When a child describes being abused by an adult in the family, the typical response is to accept their accounts as candid and honest descriptions of what took place. The one exception to this is within the context of custody disputes. As many as one-fourth or more of such allegations of sexual abuse are “unfounded” because of serious concerns for inconsistencies, discrepancies with other known facts, or evidence of coaching. Even though cases may be considered false allegations of sexual abuse the judges hearing such cases often remain concerned to protect the child from possible abuses.

Many of these situations involve allegations by one parent that the child was sexually molested by the other parent. Other concerns are that one parent has deviant sexual interests, or excessive use of pornography, or similar problems that might exert an unhealthy influence on the developing child. This most often-- but not always-- is an accusation by the mother that the father has such problems. These cases lack sufficient evidence to lead to criminal charges, but the concerns linger because we know that many actual cases of abuse are not taken to trial.
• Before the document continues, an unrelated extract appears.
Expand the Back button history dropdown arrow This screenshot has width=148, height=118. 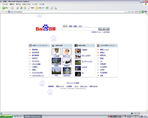point(9,8)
I have been asked many times by the Court or by the advisors to the court to assist in determining if the accused parent has sexual attraction to children, particularly children of the age and gender of the child in question. Psychosexual evaluations consist of an extensive life history interview, psychological testing to detect or to rule out the presence of problematic mental health issues, and psychosexual testing to screen for problematic sexual interests and behaviors. Sometimes both parties are required to undergo similar evaluations in a sense of fairness to both sides. While no procedure can establish with total certainty if someone has committed acts of abuse, nor whether they have deviant interests, the evaluations are sufficiently accurate to be accepted by many courts.